Archived development update discussion from past versions
Archived development updates.
Locked
Nicholas
Posts: 12471

Post by Nicholas »

The website (and database) are now living inside Amazon's AWS infrastructure. It was time to renew the site's security cert, so I took the opportunity to shimmy over to a million-times more flexible infrastructure while I was at it.

Let me know if you spot any problems. :D

Thanks!
User avatar
jimhenry
Posts: 1821

Post by jimhenry »

Board is very slow for me.

And I got this trying to post a reply.

General Error

SQL ERROR [ mysql4 ]

Lock wait timeout exceeded; try restarting transaction [1205]

An SQL error occurred while fetching this page. Please contact the Board Administrator if this problem persists.
Jim Henry
Author of the Miditzer, a free virtual theatre pipe organ
http://www.Miditzer.org/
User avatar
jimhenry
Posts: 1821

Post by jimhenry »

Of course, no sooner do I complain, then everything is back to normal. :roll:
Jim Henry
Author of the Miditzer, a free virtual theatre pipe organ
http://www.Miditzer.org/
Nicholas
Posts: 12471

Post by Nicholas »

Well, there is definitely something going on. Along with the new infrastructure, I get way better reporting so I can see totally disconcerting things like this:
database.png
database.png (24.38 KiB) Viewed 8423 times
That is to say every few hours it looks like things go crazy for a few minutes. I wonder what might be causing it. Last night I tried to stress out the (embarrassingly slow) scoreboard with a bunch of simultaneous clicks -- thinking that might be the culprit -- and was barely able to make a blip on those charts. So it must be something else.
Nicholas
Posts: 12471

Post by Nicholas »

Alright, I just bumped the specs on the database machine.

One of the very cool parts about Amazon's infrastructure is that it takes a single click and about 4 minutes of downtime to completely change the hardware your stuff is running on. I just stepped up to the next tier that has double the memory and CPU. I'll keep an eye on those charts to see if things are still getting memory starved.
User avatar
jimhenry
Posts: 1821

Post by jimhenry »

Based on the timing, my suspicion would a web crawler.
Jim Henry
Author of the Miditzer, a free virtual theatre pipe organ
http://www.Miditzer.org/
Nicholas
Posts: 12471

Post by Nicholas »

I dug through the IIS logs and discovered your hypothesis was correct. Each spike was at exactly the same time a crawler completely ignored the site's robots.txt (which forbids indexing the scoreboard) and flooded the database with requests for those really slow scoreboard queries.

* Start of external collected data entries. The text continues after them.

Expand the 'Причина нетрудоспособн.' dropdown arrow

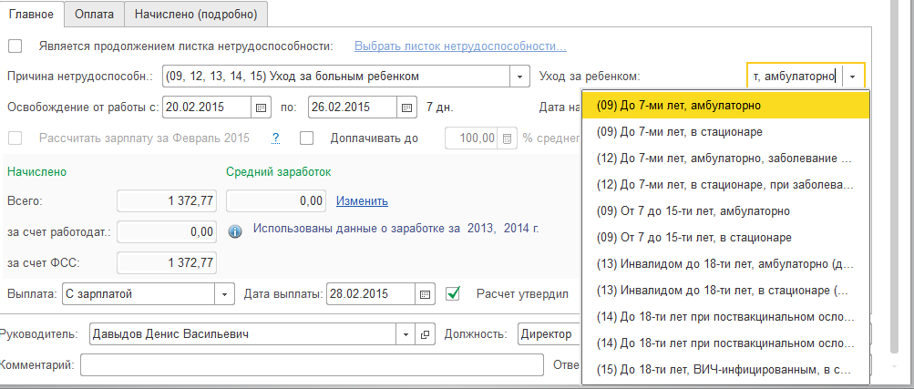point(520,76)
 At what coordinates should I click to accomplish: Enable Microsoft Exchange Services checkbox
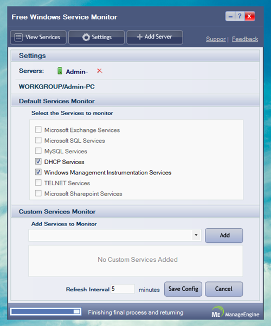38,129
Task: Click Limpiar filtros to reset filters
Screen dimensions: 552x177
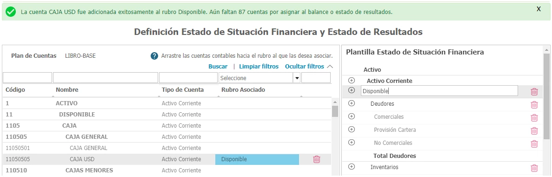Action: pos(259,66)
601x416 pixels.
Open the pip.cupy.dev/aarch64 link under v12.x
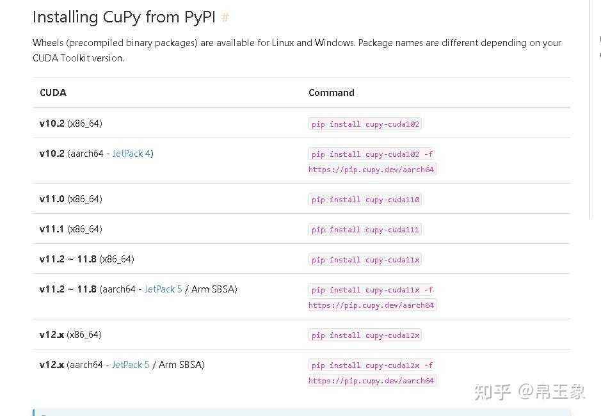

I fiddled with the site's robots.txt to see if I couldn't make it a little more explicit and I also optimized the scoreboard queries a bit. The longest running pages used to (embarrassingly) take 20+ seconds now that the scoreboard has almost a million scores. After optimizing, the longest is only around 3-5 seconds (with most of the rest at sub-second). Finally when Amazon makes the next version of MySQL available (5.6 instead of 5.5) those times will be cut in half again due to some optimizations the MySQL folks have added to the DB engine.

So it was a bunch of work but hopefully things should be smooth from here on out. I'm going to keep an eye on it for a few days and then probably step back down to the smaller hardware since the beefier DB server was (way!) overkill in all but the spikiest conditions.
Nicholas
Posts: 12471

Post by Nicholas »

The scoreboard fixes look like they did the trick. We've been back on the smaller hardware for a few days now with no hiccups at all.
fixes.png
fixes.png (26.53 KiB) Viewed 8229 times
Even after updating the site's robots.txt a second time to tell that crawler it's not allowed to look at any page, it has still been misbehaving. So, I just blocked it outright. Now even those tiny bumps should disappear.
Locked